To get public opinion behind an invasion. Which is decidedly not present now. So are you predicting a terror attack?

Or maybe it's the pepsi-lite version of PNAC like Poppy's Desert Storm where we'll have bogus stories about babies ripped from incubators… OH WAIT! There are real dead babies this time.

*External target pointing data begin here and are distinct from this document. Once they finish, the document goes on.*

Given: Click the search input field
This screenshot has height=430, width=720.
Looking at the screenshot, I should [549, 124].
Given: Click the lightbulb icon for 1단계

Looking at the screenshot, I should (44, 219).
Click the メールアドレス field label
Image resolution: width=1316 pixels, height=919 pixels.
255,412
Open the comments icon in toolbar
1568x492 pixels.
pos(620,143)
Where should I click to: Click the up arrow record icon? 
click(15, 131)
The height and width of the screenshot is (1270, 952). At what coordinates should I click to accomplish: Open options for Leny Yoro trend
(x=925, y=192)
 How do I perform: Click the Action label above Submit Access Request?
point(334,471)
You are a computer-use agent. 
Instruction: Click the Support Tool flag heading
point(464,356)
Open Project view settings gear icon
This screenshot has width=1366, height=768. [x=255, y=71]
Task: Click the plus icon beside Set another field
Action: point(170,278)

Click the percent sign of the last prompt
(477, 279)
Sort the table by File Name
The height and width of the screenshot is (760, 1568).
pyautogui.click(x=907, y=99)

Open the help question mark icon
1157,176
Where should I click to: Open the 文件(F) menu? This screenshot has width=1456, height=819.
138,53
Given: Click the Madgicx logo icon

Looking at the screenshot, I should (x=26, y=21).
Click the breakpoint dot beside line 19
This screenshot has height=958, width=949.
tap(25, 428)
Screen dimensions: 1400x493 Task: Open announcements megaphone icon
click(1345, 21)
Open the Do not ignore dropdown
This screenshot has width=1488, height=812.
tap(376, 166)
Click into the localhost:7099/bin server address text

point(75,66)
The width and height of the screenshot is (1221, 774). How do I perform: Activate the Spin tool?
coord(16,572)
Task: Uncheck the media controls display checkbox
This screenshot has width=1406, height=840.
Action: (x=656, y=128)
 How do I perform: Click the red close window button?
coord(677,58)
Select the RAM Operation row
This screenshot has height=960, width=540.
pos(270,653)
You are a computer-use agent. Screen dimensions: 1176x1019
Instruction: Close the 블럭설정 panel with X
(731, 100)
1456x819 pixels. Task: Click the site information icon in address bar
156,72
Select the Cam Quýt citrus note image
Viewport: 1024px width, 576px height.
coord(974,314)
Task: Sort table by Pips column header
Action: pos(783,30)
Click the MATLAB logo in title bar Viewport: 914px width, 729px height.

SO maybe it's Wag The Dog- the NSA story is SOOOO damaging, Obama needs to bomb a few targets in Syria.

 

geek tragedy

(68,868 posts)
24. "If we engage in diplomacy with a dictator, we must support his right to massacre his own people."
Tue Aug 27, 2013, 03:05 PM
Aug 2013

Um, no thanks.

KoKo

(84,711 posts)
29. Recommend! It's obvious that it's Syria's alliance with Russia
Tue Aug 27, 2013, 03:30 PM
Aug 2013

that's the object of our "intervention" when it comes.

Benton D Struckcheon

(2,347 posts)
31. That would definitely be PART of it.
Tue Aug 27, 2013, 04:27 PM
Aug 2013

But if that was really what we were after we would have attacked them when McCain wanted us to, which I think was something like day two of the freakin uprising.
OTOH, it does explain Russia's anxiety. Syria's their last Arab client. Once they're gone, all they've got is Iran. So under no conceivable circumstances will they agree to any sort of action re Syria.
On the third hand, Iraq will probably wind up as a Russian ally if we attack Syria and that results in Assad's fall. Iraq won't be happy, and they're no longer ours, as most of our troops are out of there. So we'll lose that one. I don't know if they've gamed this out at the Pentagon, but it's likely someone's thought of it. It would explain the reluctance up until now - Iraq is a far bigger prize than Syria. We could make it very tough on Iraq as they can't get their ships out of the Persian Gulf without us, but I don't know how far we could carry a game like that.
So it goes in the ME; you could spend all day spinning all the different possibilities of how things would fall out over there, both with and without US intervention.
BTW, the US has told the Syrian opposition to prepare for peace talks in Geneva. Given all of the above, the most likely scenario is a limited strike that keeps the current stalemate in place. Everyone knows what a hornet's nest the ME is.

KoKo

(84,711 posts)
43. Yes...and there was more...hopefully folks will drag out of Memory Hole...
Tue Aug 27, 2013, 06:42 PM
Aug 2013

But, still the photos above show the complicity...and Blowback is going to occur on us one day for Supporting the People we then "Take Out."

Disgusting!

 

Bluenorthwest

(45,319 posts)
44. That handshake happened about 4 months after Saddam used gas on the Kurds
Tue Aug 27, 2013, 06:44 PM
Aug 2013

just as a point of fact red lines wise and all. People say 'not since WW1' but they are lying.